Recombination/Reunion with Viable Products
Classical theory remains valid in essence, some exceptions notwithstanding. The abnormal process of “U-loop recombination” (Feldman et al, 1993; Mitchell et al., 1994) is a mutational event, not a predictable consequence of a “normal” meiotic process (albeit in a chromosome that is abnormal). “Reunitant” may be a better word than recombinant. The crossover within the inversion loop, instead of continuing on in the same direction along the chromatid, reverses upon itself as a U-loop. The mechanism is illustrated in Figure 8-11. According to this construction, the resulting reuniting chromosomes would have either a duplication of that part of the inversion loop proximal to the crossover, and a deletion of that part distal to it, or the reverse. A crossover (or, rather, chromatid breakage with abnormal reunion) at one of the entry points to the loop would produce a duplication alone, or a deletion alone. Feldman et al. (1993) review the inversion duplication (inv dup) chromosome, and notably, of the six familial cases on record, five may have been due to presumed U-type reunion from a maternal paracentric inversion. Chia et al. (1992) describe a case which quite probably reflected the same mechanism, a man with 46,inv(18)(q12.1q23) who had a child with a duplication/deletion 18q syndrome due to a presumed rec(18)(pter → q21.3::q21.3 → q12.1::q23 → qter) chromosome, as shown in Figure 8-11. Another very similar inv(18) case is noted in Hani et al. (1995).
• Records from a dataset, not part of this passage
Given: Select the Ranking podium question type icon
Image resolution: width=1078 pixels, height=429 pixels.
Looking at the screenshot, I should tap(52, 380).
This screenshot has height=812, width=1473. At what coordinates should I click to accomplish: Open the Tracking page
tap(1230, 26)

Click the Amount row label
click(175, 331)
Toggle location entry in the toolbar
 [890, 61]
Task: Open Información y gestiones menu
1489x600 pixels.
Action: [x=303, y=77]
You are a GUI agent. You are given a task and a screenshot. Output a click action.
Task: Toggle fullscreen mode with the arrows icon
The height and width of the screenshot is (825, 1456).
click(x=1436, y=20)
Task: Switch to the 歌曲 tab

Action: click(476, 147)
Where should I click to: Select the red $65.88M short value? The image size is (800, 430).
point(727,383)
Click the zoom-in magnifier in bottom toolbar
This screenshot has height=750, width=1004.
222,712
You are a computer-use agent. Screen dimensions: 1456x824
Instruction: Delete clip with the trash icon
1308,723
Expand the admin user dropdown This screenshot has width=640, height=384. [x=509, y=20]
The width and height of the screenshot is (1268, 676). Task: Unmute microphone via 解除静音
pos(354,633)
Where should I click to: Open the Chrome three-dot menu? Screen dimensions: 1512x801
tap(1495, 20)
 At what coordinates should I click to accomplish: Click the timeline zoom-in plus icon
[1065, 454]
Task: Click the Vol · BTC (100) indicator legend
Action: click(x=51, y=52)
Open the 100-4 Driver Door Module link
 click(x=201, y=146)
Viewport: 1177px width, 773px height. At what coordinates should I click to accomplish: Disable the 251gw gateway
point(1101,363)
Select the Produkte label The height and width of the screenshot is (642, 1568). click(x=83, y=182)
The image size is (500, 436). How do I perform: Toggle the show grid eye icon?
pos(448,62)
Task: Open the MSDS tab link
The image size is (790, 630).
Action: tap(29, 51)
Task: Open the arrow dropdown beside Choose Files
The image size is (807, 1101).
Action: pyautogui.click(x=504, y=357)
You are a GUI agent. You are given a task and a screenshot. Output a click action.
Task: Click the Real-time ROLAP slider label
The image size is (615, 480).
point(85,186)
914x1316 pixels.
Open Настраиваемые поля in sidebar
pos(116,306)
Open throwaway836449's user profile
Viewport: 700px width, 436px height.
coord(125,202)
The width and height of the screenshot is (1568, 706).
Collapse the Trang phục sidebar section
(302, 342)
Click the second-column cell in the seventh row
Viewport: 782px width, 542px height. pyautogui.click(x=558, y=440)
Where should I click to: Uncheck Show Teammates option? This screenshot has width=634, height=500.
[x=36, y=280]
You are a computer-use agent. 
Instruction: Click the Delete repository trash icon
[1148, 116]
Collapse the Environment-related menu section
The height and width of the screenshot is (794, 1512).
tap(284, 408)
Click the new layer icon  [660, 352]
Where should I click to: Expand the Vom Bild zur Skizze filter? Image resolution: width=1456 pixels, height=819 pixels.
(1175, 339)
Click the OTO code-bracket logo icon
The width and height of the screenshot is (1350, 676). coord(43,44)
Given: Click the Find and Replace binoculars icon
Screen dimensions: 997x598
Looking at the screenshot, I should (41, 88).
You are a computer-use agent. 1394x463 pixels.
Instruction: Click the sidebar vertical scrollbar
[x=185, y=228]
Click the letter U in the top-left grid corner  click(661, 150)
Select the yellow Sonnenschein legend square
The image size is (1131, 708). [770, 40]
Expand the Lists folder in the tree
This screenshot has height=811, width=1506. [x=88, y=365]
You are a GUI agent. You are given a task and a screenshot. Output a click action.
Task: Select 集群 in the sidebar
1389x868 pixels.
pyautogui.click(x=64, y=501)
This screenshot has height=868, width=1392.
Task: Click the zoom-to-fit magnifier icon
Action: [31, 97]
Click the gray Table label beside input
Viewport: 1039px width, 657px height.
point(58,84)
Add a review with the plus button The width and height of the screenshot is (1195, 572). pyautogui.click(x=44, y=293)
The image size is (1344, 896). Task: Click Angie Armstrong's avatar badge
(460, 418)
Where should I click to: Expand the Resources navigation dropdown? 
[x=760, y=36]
In their exhaustive review, Pettenati et al. (1995) collected about a dozen similar cases. These cases represented offspring in 3.8% of their series of 446 paracentric inversions. But since all of these offspring were probands, and some we actually doubt were truly paracentric reunitants, we presume the actual reproductive risk due to U-loop reunion would be a much smaller figure (Sutherland et al., 1995). Madan and Nieuwint (2002) have pursued this question and showed that indeed most “paracentric inversions” found through a recombinant child were really insertions.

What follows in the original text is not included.